Aim of the task: The records are to be copied word for word, and the pictures dropped.

======== Data ========

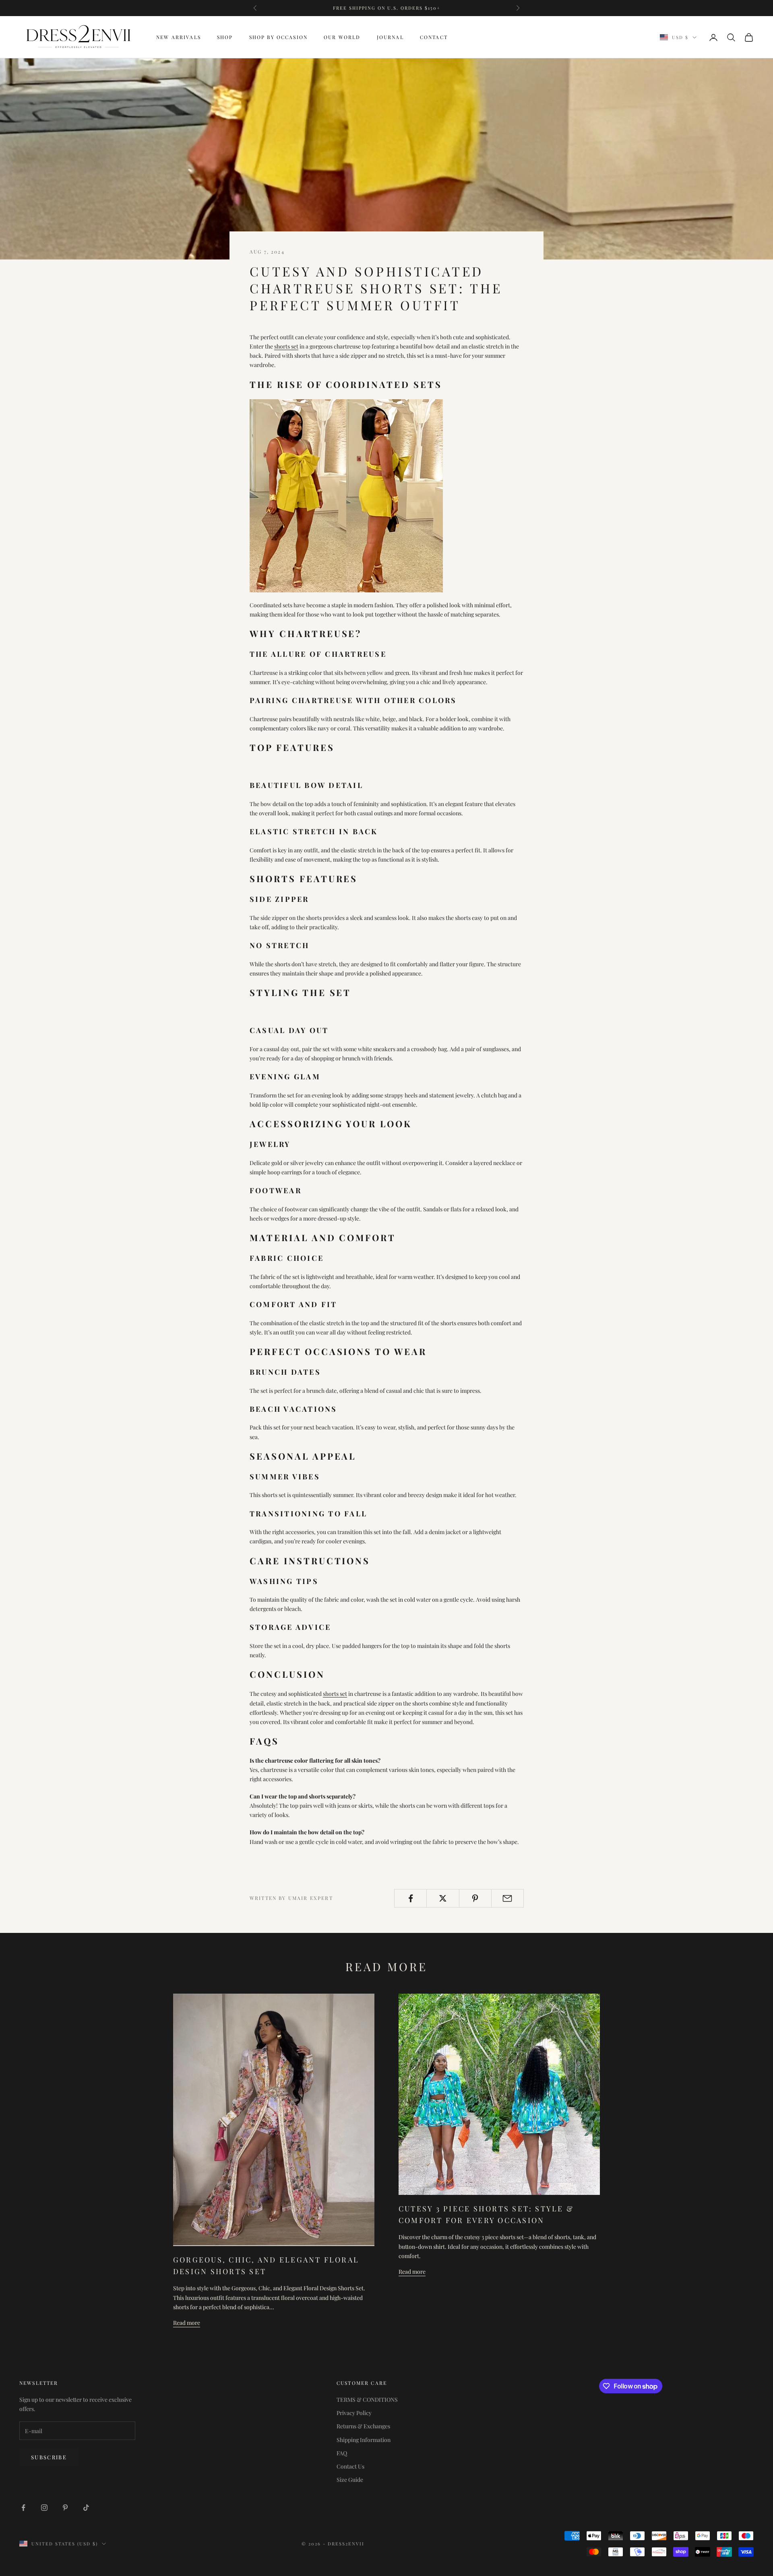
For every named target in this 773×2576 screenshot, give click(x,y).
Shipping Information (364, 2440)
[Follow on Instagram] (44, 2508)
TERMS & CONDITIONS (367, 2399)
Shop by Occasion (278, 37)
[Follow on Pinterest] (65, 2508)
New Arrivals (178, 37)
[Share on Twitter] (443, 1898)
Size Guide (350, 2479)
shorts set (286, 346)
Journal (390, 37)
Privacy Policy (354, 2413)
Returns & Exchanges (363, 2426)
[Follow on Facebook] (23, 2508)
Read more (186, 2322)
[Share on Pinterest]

========

Exercise result:
For every named target in this 773×2576 screenshot, give click(x,y).
Shipping Information (364, 2440)
[Follow on Instagram] (44, 2508)
TERMS & CONDITIONS (367, 2399)
Shop by Occasion (278, 37)
[Follow on Pinterest] (65, 2508)
New Arrivals (178, 37)
[Share on Twitter] (443, 1898)
Size Guide (350, 2479)
shorts set (286, 346)
Journal (390, 37)
Privacy Policy (354, 2413)
Returns & Exchanges (363, 2426)
[Follow on Facebook] (23, 2508)
Read more (186, 2322)
[Share on Pinterest]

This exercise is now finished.